(Saved entries)
-- Opening Marker --

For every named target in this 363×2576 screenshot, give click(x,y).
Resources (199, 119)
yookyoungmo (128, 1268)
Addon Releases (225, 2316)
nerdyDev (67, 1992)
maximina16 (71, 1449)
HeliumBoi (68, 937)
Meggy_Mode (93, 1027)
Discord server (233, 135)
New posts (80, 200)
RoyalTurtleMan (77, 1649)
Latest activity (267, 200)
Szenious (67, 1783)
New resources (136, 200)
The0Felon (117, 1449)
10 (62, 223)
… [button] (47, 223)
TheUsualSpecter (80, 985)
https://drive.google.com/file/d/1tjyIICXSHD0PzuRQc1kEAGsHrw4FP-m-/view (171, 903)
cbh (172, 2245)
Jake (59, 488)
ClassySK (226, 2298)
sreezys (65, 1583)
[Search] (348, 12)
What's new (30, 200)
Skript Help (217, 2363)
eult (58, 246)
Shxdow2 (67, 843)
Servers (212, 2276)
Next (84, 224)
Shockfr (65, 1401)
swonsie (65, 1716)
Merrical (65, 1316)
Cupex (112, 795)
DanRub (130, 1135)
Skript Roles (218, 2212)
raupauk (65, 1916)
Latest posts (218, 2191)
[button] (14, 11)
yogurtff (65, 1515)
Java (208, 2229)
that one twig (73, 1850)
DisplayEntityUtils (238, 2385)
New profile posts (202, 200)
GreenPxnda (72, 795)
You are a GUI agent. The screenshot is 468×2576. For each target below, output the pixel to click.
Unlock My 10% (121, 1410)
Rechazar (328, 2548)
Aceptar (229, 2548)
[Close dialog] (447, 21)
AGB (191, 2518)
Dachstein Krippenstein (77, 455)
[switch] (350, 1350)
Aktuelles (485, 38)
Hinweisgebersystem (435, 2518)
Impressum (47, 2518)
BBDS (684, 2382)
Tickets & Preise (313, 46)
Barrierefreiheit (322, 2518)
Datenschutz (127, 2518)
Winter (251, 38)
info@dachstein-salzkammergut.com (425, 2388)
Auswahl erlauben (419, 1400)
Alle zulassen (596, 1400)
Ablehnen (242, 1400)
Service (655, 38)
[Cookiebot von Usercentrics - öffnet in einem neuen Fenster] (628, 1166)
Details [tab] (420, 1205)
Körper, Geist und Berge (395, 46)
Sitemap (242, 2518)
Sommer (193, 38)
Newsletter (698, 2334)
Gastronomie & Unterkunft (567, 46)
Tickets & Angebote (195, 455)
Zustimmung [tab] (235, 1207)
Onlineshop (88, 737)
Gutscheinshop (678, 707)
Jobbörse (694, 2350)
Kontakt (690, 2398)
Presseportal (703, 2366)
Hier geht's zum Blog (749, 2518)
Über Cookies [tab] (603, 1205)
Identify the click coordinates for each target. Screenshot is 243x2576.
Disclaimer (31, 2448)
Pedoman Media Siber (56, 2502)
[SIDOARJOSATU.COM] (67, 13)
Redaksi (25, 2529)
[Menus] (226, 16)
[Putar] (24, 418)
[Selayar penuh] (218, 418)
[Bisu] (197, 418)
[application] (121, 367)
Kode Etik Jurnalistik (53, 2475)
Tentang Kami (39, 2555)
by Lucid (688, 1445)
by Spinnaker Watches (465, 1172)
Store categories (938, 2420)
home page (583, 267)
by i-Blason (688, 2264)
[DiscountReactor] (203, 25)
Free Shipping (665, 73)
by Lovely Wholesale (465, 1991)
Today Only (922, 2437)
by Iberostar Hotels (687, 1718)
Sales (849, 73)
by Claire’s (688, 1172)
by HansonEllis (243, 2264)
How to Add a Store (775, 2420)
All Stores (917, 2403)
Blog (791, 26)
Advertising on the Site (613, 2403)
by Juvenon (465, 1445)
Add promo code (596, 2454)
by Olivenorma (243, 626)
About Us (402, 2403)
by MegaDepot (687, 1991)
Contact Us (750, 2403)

-- Closing Marker --

# WHAT THE TASK ASKS
Every line above should be output exactly as it stands.

# ANSWER BOX
For every named target in this 363×2576 screenshot, give click(x,y).
Resources (199, 119)
yookyoungmo (128, 1268)
Addon Releases (225, 2316)
nerdyDev (67, 1992)
maximina16 (71, 1449)
HeliumBoi (68, 937)
Meggy_Mode (93, 1027)
Discord server (233, 135)
New posts (80, 200)
RoyalTurtleMan (77, 1649)
Latest activity (267, 200)
Szenious (67, 1783)
New resources (136, 200)
The0Felon (117, 1449)
10 (62, 223)
… [button] (47, 223)
TheUsualSpecter (80, 985)
https://drive.google.com/file/d/1tjyIICXSHD0PzuRQc1kEAGsHrw4FP-m-/view (171, 903)
cbh (172, 2245)
Jake (59, 488)
ClassySK (226, 2298)
sreezys (65, 1583)
[Search] (348, 12)
What's new (30, 200)
Skript Help (217, 2363)
eult (58, 246)
Shxdow2 (67, 843)
Servers (212, 2276)
Next (84, 224)
Shockfr (65, 1401)
swonsie (65, 1716)
Merrical (65, 1316)
Cupex (112, 795)
DanRub (130, 1135)
Skript Roles (218, 2212)
raupauk (65, 1916)
Latest posts (218, 2191)
[button] (14, 11)
yogurtff (65, 1515)
Java (208, 2229)
that one twig (73, 1850)
DisplayEntityUtils (238, 2385)
New profile posts (202, 200)
GreenPxnda (72, 795)
You are a GUI agent. The screenshot is 468×2576. For each target below, output the pixel to click.
Unlock My 10% (121, 1410)
Rechazar (328, 2548)
Aceptar (229, 2548)
[Close dialog] (447, 21)
AGB (191, 2518)
Dachstein Krippenstein (77, 455)
[switch] (350, 1350)
Aktuelles (485, 38)
Hinweisgebersystem (435, 2518)
Impressum (47, 2518)
BBDS (684, 2382)
Tickets & Preise (313, 46)
Barrierefreiheit (322, 2518)
Datenschutz (127, 2518)
Winter (251, 38)
info@dachstein-salzkammergut.com (425, 2388)
Auswahl erlauben (419, 1400)
Alle zulassen (596, 1400)
Ablehnen (242, 1400)
Service (655, 38)
[Cookiebot von Usercentrics - öffnet in einem neuen Fenster] (628, 1166)
Details [tab] (420, 1205)
Körper, Geist und Berge (395, 46)
Sitemap (242, 2518)
Sommer (193, 38)
Newsletter (698, 2334)
Gastronomie & Unterkunft (567, 46)
Tickets & Angebote (195, 455)
Zustimmung [tab] (235, 1207)
Onlineshop (88, 737)
Gutscheinshop (678, 707)
Jobbörse (694, 2350)
Kontakt (690, 2398)
Presseportal (703, 2366)
Hier geht's zum Blog (749, 2518)
Über Cookies [tab] (603, 1205)
Identify the click coordinates for each target. Screenshot is 243x2576.
Disclaimer (31, 2448)
Pedoman Media Siber (56, 2502)
[SIDOARJOSATU.COM] (67, 13)
Redaksi (25, 2529)
[Menus] (226, 16)
[Putar] (24, 418)
[Selayar penuh] (218, 418)
[Bisu] (197, 418)
[application] (121, 367)
Kode Etik Jurnalistik (53, 2475)
Tentang Kami (39, 2555)
by Lucid (688, 1445)
by Spinnaker Watches (465, 1172)
Store categories (938, 2420)
home page (583, 267)
by i-Blason (688, 2264)
[DiscountReactor] (203, 25)
Free Shipping (665, 73)
by Lovely Wholesale (465, 1991)
Today Only (922, 2437)
by Iberostar Hotels (687, 1718)
Sales (849, 73)
by Claire’s (688, 1172)
by HansonEllis (243, 2264)
How to Add a Store (775, 2420)
All Stores (917, 2403)
Blog (791, 26)
Advertising on the Site (613, 2403)
by Juvenon (465, 1445)
Add promo code (596, 2454)
by Olivenorma (243, 626)
About Us (402, 2403)
by MegaDepot (687, 1991)
Contact Us (750, 2403)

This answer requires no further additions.